PROBLEM DETAILS: Copy word for word the lines of the records below, beginning at the one with "Soko Stark (102, 1253)" and finishing at the one with "ТРАНСЛЯЦИЯ (895, 70)", ends included, but none of the pictures.

DATA EXTRACTS:
[Start of section]

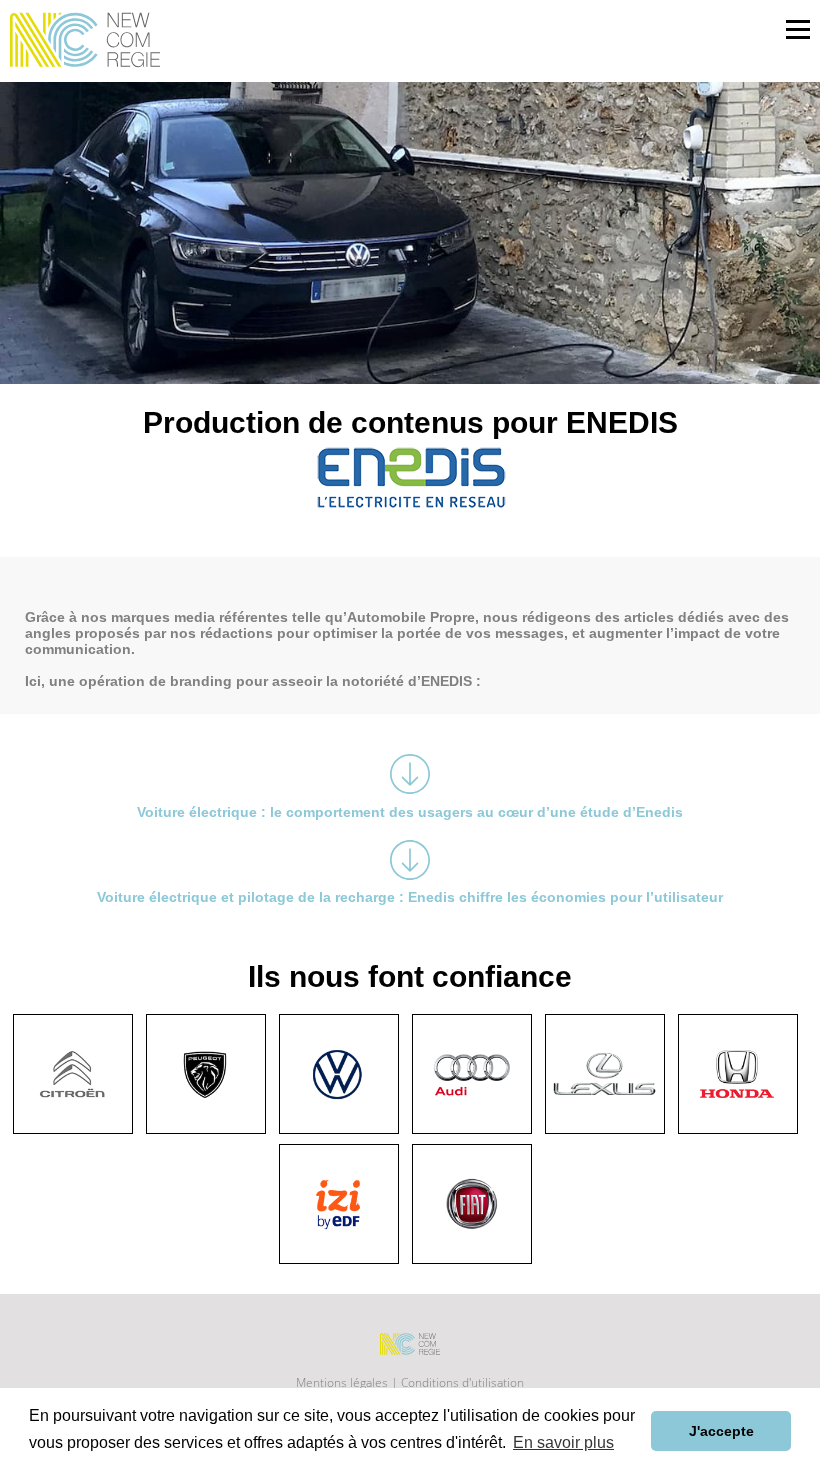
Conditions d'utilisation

[End of section]
[Start of section]

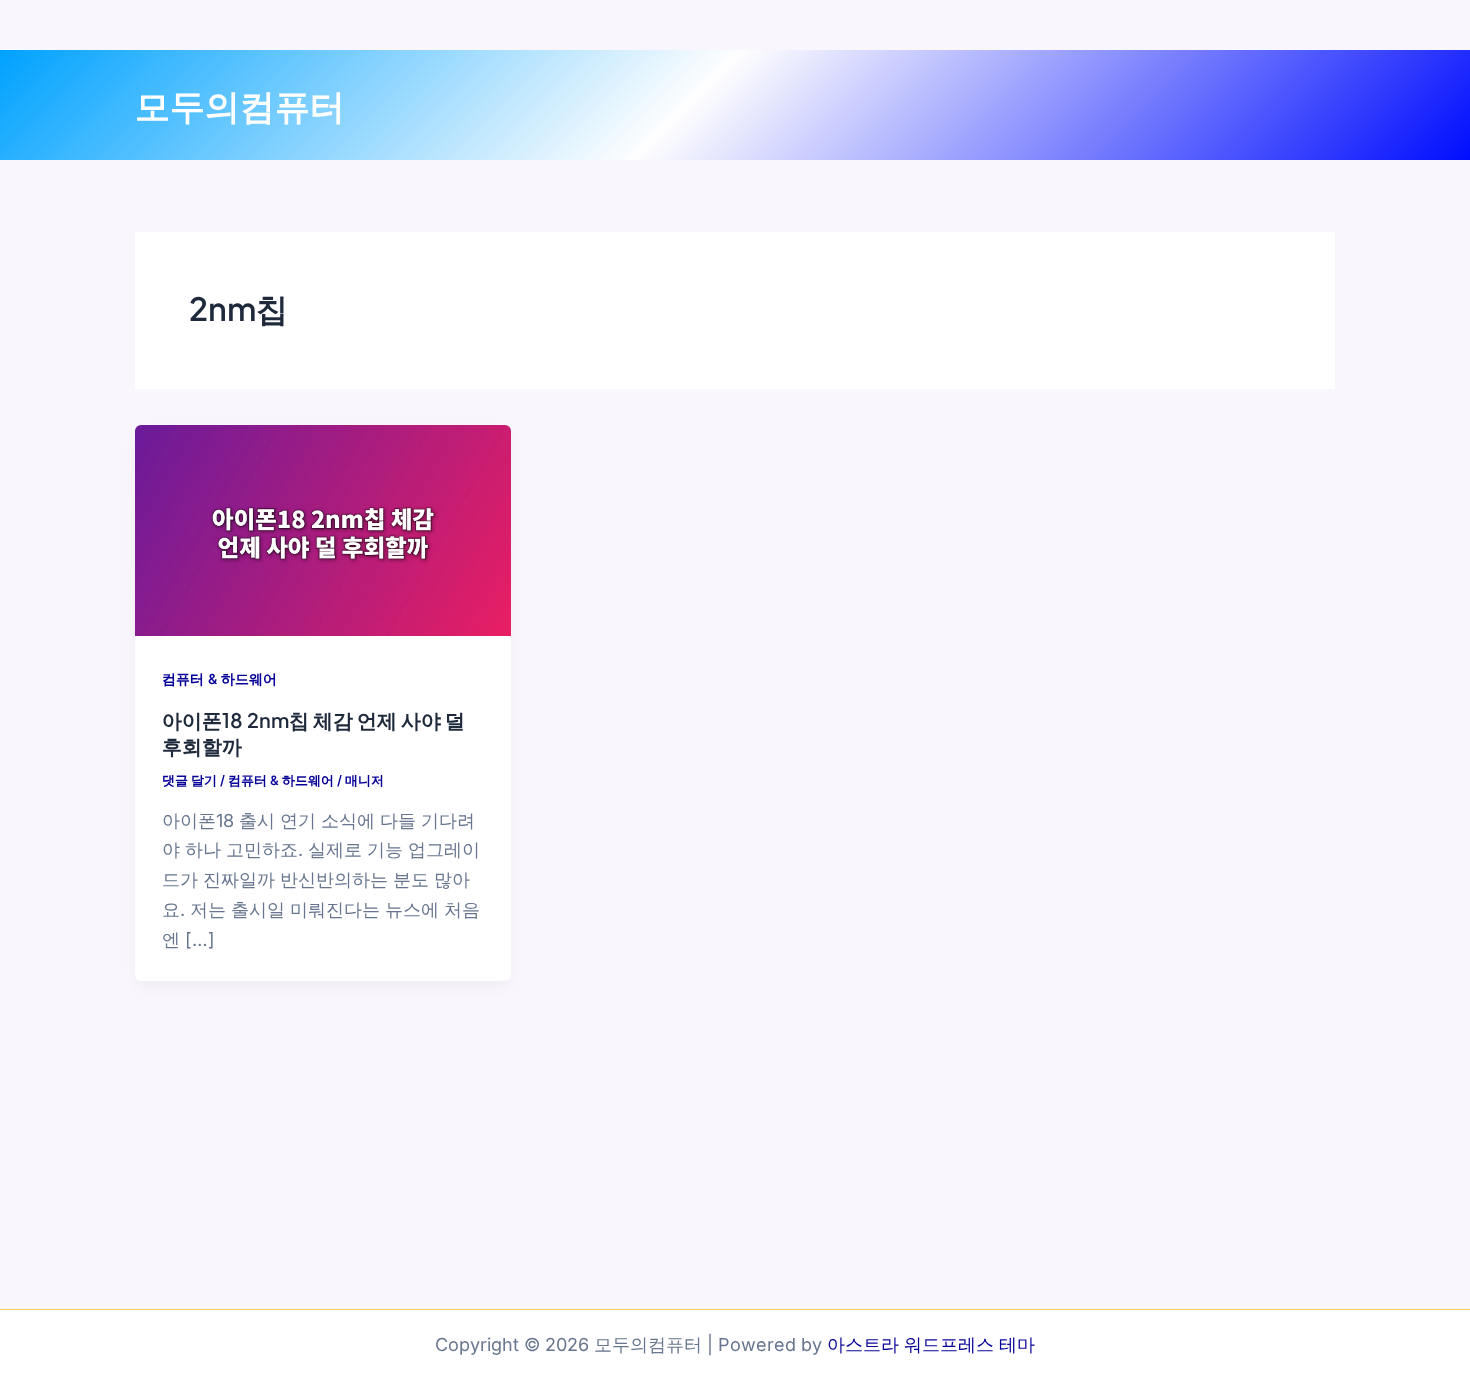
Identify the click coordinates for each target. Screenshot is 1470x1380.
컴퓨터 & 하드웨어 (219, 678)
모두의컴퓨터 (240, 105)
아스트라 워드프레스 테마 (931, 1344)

[End of section]
[Start of section]

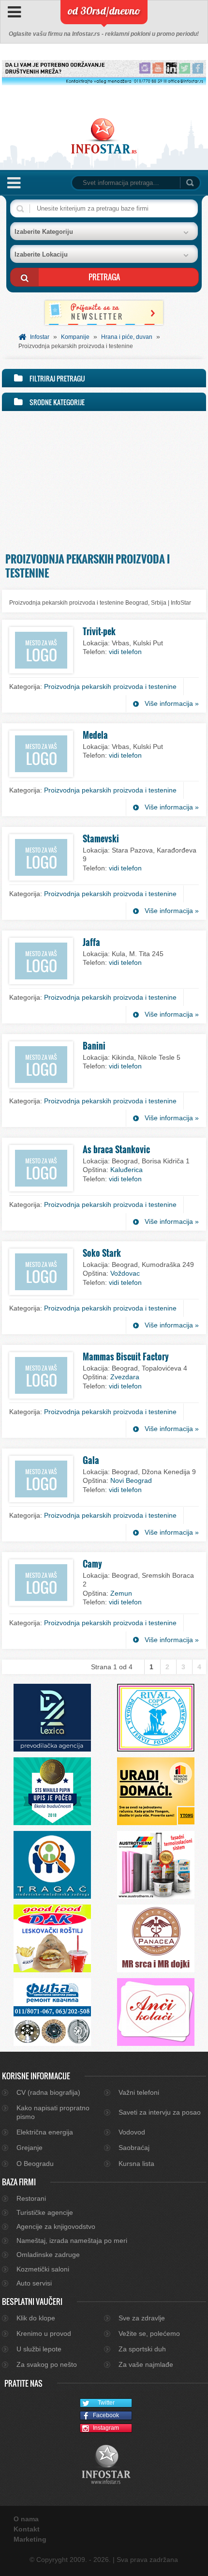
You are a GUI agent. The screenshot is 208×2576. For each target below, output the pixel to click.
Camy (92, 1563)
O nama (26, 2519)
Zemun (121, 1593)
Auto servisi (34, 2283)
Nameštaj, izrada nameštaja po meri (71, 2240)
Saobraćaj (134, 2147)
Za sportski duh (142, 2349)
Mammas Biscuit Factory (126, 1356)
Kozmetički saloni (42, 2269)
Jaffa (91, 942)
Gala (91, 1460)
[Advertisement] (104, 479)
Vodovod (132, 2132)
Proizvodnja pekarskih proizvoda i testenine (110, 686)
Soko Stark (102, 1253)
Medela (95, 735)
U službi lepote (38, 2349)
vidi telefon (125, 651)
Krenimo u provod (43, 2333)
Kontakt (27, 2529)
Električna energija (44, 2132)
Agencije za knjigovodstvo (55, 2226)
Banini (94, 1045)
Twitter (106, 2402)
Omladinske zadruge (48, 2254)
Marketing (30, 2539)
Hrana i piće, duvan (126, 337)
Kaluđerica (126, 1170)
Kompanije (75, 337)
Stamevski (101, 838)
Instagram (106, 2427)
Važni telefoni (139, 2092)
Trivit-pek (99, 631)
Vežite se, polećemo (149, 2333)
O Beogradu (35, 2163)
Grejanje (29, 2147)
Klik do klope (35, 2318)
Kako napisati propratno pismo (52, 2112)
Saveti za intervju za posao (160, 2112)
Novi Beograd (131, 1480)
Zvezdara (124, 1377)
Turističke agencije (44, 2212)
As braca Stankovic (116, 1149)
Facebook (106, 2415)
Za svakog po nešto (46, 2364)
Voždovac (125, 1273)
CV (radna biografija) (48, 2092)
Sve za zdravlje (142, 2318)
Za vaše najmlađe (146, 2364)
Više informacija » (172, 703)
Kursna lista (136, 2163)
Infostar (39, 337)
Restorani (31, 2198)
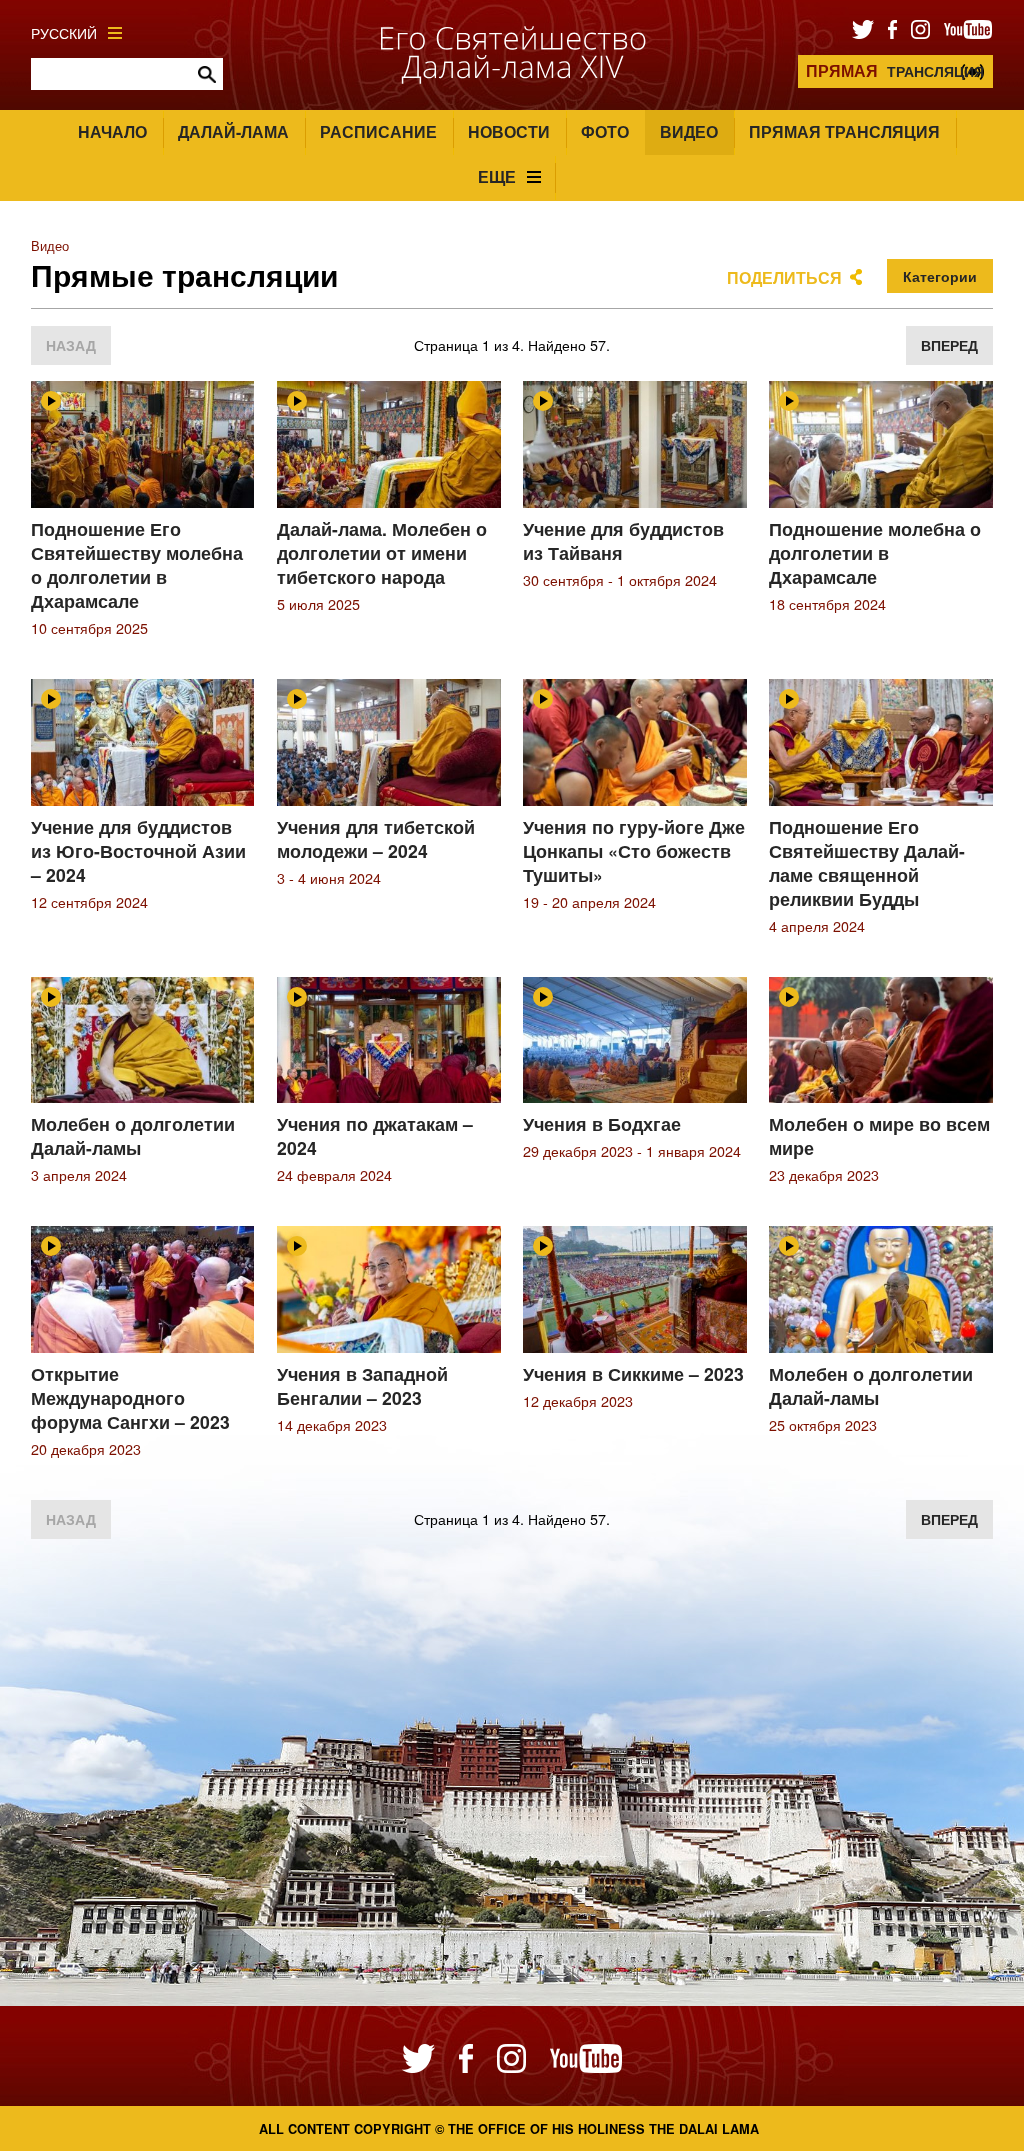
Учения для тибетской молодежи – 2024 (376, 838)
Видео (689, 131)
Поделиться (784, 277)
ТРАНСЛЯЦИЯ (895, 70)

[End of section]

OUTPUT BELOW:
Soko Stark (102, 1253)
Medela (95, 735)
U službi lepote (38, 2349)
vidi telefon (125, 651)
Krenimo u provod (43, 2333)
Kontakt (27, 2529)
Električna energija (44, 2132)
Agencije za knjigovodstvo (55, 2226)
Banini (94, 1045)
Twitter (106, 2402)
Omladinske zadruge (48, 2254)
Marketing (30, 2539)
Hrana i piće, duvan (126, 337)
Kaluđerica (126, 1170)
Kompanije (75, 337)
Stamevski (101, 838)
Instagram (106, 2427)
Važni telefoni (139, 2092)
Trivit-pek (99, 631)
Vežite se, polećemo (149, 2333)
O Beogradu (35, 2163)
Grejanje (29, 2147)
Klik do klope (35, 2318)
Kako napisati propratno pismo (52, 2112)
Saveti za intervju za posao (160, 2112)
Novi Beograd (131, 1480)
Zvezdara (124, 1377)
Turističke agencije (44, 2212)
As braca Stankovic (116, 1149)
Facebook (106, 2415)
Za svakog po nešto (46, 2364)
Voždovac (125, 1273)
CV (radna biografija) (48, 2092)
Sve za zdravlje (142, 2318)
Za vaše najmlađe (146, 2364)
Više informacija » (172, 703)
Kursna lista (136, 2163)
Infostar (39, 337)
Restorani (31, 2198)
Учения для тибетской молодежи – 2024 (376, 838)
Видео (689, 131)
Поделиться (784, 277)
ТРАНСЛЯЦИЯ (895, 70)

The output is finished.